WORK ITEM> Emit all the data exactly as provided.

LISTED RECORDS>
======
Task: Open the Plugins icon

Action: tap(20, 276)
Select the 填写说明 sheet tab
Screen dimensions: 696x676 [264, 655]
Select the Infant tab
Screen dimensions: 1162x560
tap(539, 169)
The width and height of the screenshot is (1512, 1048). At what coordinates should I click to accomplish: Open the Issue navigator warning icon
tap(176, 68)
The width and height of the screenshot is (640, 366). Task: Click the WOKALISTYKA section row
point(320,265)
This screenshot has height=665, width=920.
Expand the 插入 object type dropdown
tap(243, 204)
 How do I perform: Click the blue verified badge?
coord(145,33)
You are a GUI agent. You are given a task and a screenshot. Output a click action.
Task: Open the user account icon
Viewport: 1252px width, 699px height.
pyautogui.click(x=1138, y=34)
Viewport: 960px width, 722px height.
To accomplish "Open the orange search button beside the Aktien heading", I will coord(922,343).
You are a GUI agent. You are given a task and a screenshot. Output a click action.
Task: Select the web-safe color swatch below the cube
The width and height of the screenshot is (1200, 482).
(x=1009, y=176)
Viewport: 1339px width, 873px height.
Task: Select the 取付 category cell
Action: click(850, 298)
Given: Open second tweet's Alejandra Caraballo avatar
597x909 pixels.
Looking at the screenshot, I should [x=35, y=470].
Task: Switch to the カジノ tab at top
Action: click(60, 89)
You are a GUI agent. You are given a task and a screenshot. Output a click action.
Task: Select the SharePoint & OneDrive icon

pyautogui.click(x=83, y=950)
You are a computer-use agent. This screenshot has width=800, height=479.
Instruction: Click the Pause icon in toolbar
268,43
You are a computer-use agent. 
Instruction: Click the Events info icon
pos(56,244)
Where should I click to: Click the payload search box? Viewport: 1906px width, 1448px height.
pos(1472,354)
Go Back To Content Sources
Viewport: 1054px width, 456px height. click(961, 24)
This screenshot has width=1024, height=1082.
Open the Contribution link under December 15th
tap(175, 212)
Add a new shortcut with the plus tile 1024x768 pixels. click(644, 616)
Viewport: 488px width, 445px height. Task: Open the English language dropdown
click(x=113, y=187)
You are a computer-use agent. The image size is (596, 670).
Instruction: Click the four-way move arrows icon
======
SOLUTION FOR THIS TASK>
Task: Open the Plugins icon

Action: tap(20, 276)
Select the 填写说明 sheet tab
Screen dimensions: 696x676 [264, 655]
Select the Infant tab
Screen dimensions: 1162x560
tap(539, 169)
The width and height of the screenshot is (1512, 1048). At what coordinates should I click to accomplish: Open the Issue navigator warning icon
tap(176, 68)
The width and height of the screenshot is (640, 366). Task: Click the WOKALISTYKA section row
point(320,265)
This screenshot has height=665, width=920.
Expand the 插入 object type dropdown
tap(243, 204)
 How do I perform: Click the blue verified badge?
coord(145,33)
You are a GUI agent. You are given a task and a screenshot. Output a click action.
Task: Open the user account icon
Viewport: 1252px width, 699px height.
pyautogui.click(x=1138, y=34)
Viewport: 960px width, 722px height.
To accomplish "Open the orange search button beside the Aktien heading", I will coord(922,343).
You are a GUI agent. You are given a task and a screenshot. Output a click action.
Task: Select the web-safe color swatch below the cube
The width and height of the screenshot is (1200, 482).
(x=1009, y=176)
Viewport: 1339px width, 873px height.
Task: Select the 取付 category cell
Action: click(850, 298)
Given: Open second tweet's Alejandra Caraballo avatar
597x909 pixels.
Looking at the screenshot, I should [x=35, y=470].
Task: Switch to the カジノ tab at top
Action: click(60, 89)
You are a GUI agent. You are given a task and a screenshot. Output a click action.
Task: Select the SharePoint & OneDrive icon

pyautogui.click(x=83, y=950)
You are a computer-use agent. This screenshot has width=800, height=479.
Instruction: Click the Pause icon in toolbar
268,43
You are a computer-use agent. 
Instruction: Click the Events info icon
pos(56,244)
Where should I click to: Click the payload search box? Viewport: 1906px width, 1448px height.
pos(1472,354)
Go Back To Content Sources
Viewport: 1054px width, 456px height. click(961, 24)
This screenshot has width=1024, height=1082.
Open the Contribution link under December 15th
tap(175, 212)
Add a new shortcut with the plus tile 1024x768 pixels. click(644, 616)
Viewport: 488px width, 445px height. Task: Open the English language dropdown
click(x=113, y=187)
You are a computer-use agent. The image size is (596, 670).
Instruction: Click the four-way move arrows icon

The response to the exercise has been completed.